■ **WHAT THIS TASK INVOLVES**:
Any picture in the data below should be skipped, while every line is repeated exactly.

■ **EXERCISE DATA**:
--- --- ---
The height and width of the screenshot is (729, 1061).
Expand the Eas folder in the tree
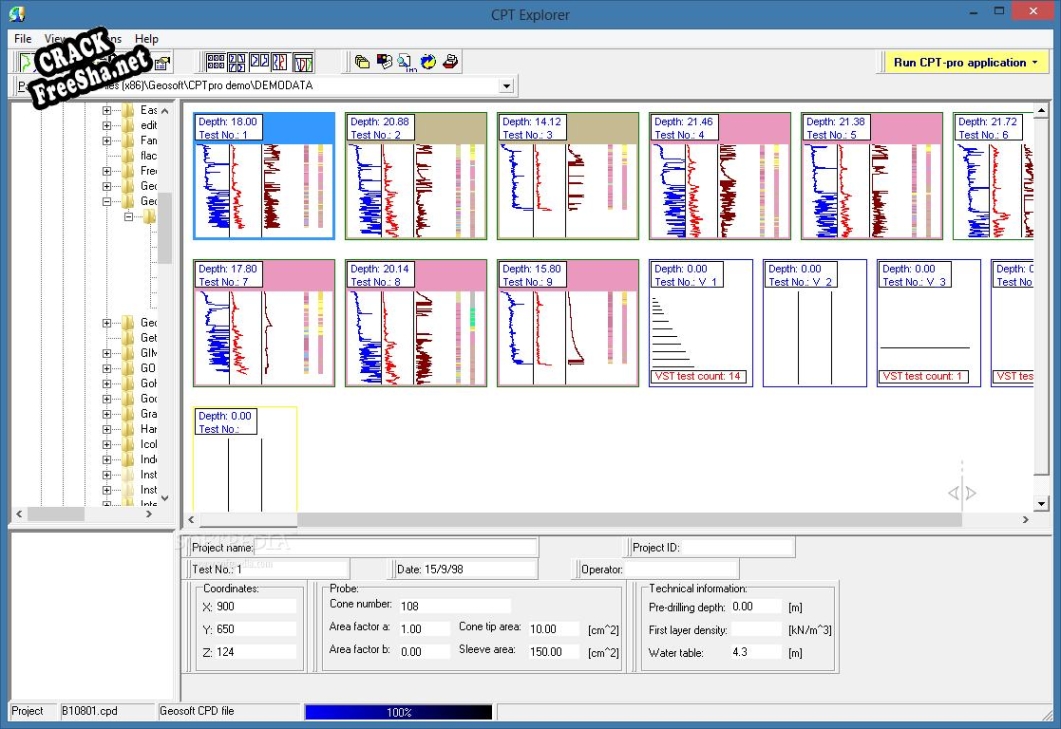click(107, 110)
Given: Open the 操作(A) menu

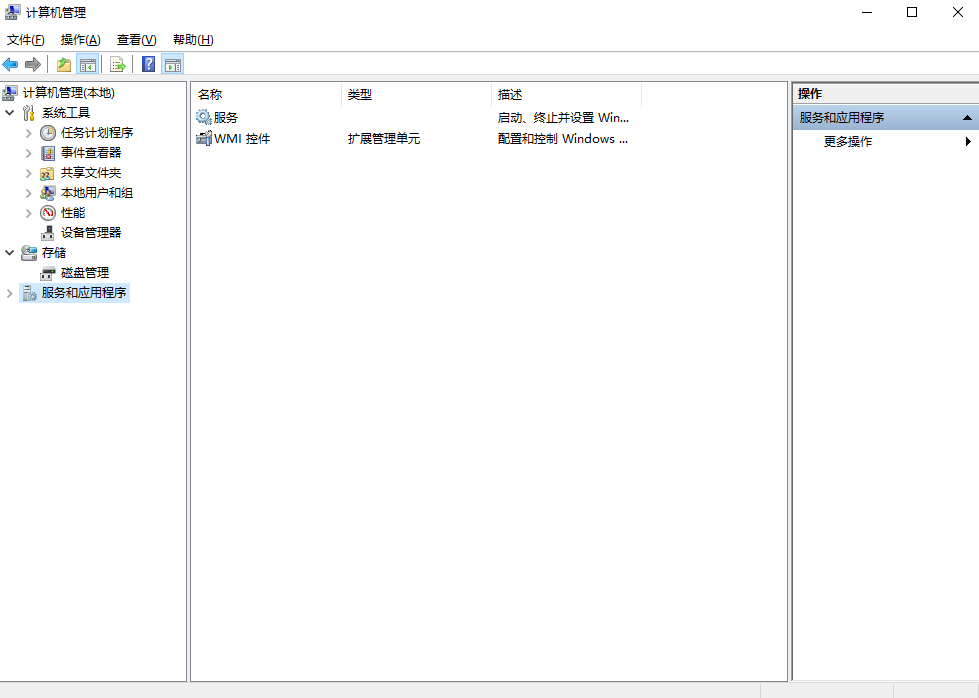Looking at the screenshot, I should coord(79,39).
--- --- ---
■ **RESPONSE BOX**:
The height and width of the screenshot is (729, 1061).
Expand the Eas folder in the tree
click(107, 110)
Given: Open the 操作(A) menu

Looking at the screenshot, I should coord(79,39).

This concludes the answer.